Yesterday, the Court of Appeal issued this published opinion reversing a $3 million punitive damages award against a talc supplier, on the ground that the plaintiff failed to introduce sufficient evidence of malice, oppression, or fraud as required by California Civil Code section 3294.

The plaintiff claimed he developed mesothelioma from exposure to various asbestos-containing products.  He claimed that one source of exposure was Old Spice talcum powder, which included talc supplied by defendant Whittaker, Clark & Daniels.  Plaintiff claimed Whittaker’s talc was contaminated with trace amounts of asbestos.

The case proceeded to trial with Whittaker as the sole defendant.  A jury awarded $1.75 million in compensatory damages, allocated 42 percent fault to Whittaker, and added an additional $3 million in punitive damages.  Whittaker appealed, challenging only the punitive damages award.

The Court of Appeal (Second District, Division Eight) agreed with Whittaker that plaintiff’s evidence was insufficient to establish that Whittaker acted with malice, oppression, or fraud.  The 52-page opinion recites the plaintiff’s evidence in great detail but ultimately concludes that none of that evidence, even construed in the light most favorable to the plaintiff, could support the conclusion that the defendant’s executives knew, during the relevant time period, that trace levels of asbestos contamination in talc created a risk of “probable dangerous consequences,” as required for an award of punitive damages.  This passage captures the essence of the court’s reasoning:

Yes, defendant knew asbestos was an “unsafe ingredient” if there were enough of it in the talc—meaning amounts experts would consider “significant enough to, over time, produce  injury or illness.” But no one knew exposure to talcum powder could cause mesothelioma until 1994—years after plaintiff’s exposure to talc ended in 1980. Medical or scientific developments years after plaintiff’s injury cannot establish defendant’s executives knew of “probable dangerous consequences” of contaminated talc before plaintiff’s injury.

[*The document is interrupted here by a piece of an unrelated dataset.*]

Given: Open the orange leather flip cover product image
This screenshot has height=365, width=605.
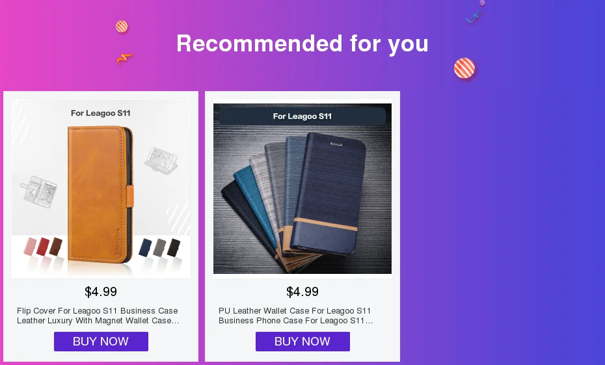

The opinion rests on well-established law, but it is nevertheless very significant for California products liability and toxic torts litigation.  Plaintiffs in such cases often argue that, if a defendant is aware that a substance in its product represents a possible health hazard at some level of exposure, that shows the defendant acted with malice by including that substance in its product.  That shouldn’t be enough, because as this opinion points out, California law requires an awareness of “probable dangerous consequences.”  A defendant might be aware that high levels of exposure to a substance are potential harmful, and yet be unaware of any probable dangerous consequences from lower levels of exposure.  Many, many substances can be toxic if the dose is high enough.

We see this issue often in California products liability litigation, and many courts are willing to let plaintiffs seek punitive damages based on the sort of evidence presented here.  This opinion may help to remind trial courts that punitive damages should be imposed only when the evidence shows the defendant was aware of probable dangerous consequences associated with its product and  deliberately did nothing to avoid those consequences.

Justice Wiley issued a dissenting opinion.  In his view, the jury’s award of punitive damages was supported by evidence that Whittaker knew about the presence of trace amounts of asbestos in its talc in 1972, and knew by 1976 that asbestos was dangerous.  The dissenting opinion also argues that punitive damages are necessary to promote consumer safety.  But the dissenting opinion doesn’t confront the point made by the majority opinion—that Whittaker might have known in the 1970s that high levels of asbestos exposure could be dangerous, but Whittaker had no knowledge that trace amounts of asbestos in talc presented any similar risk.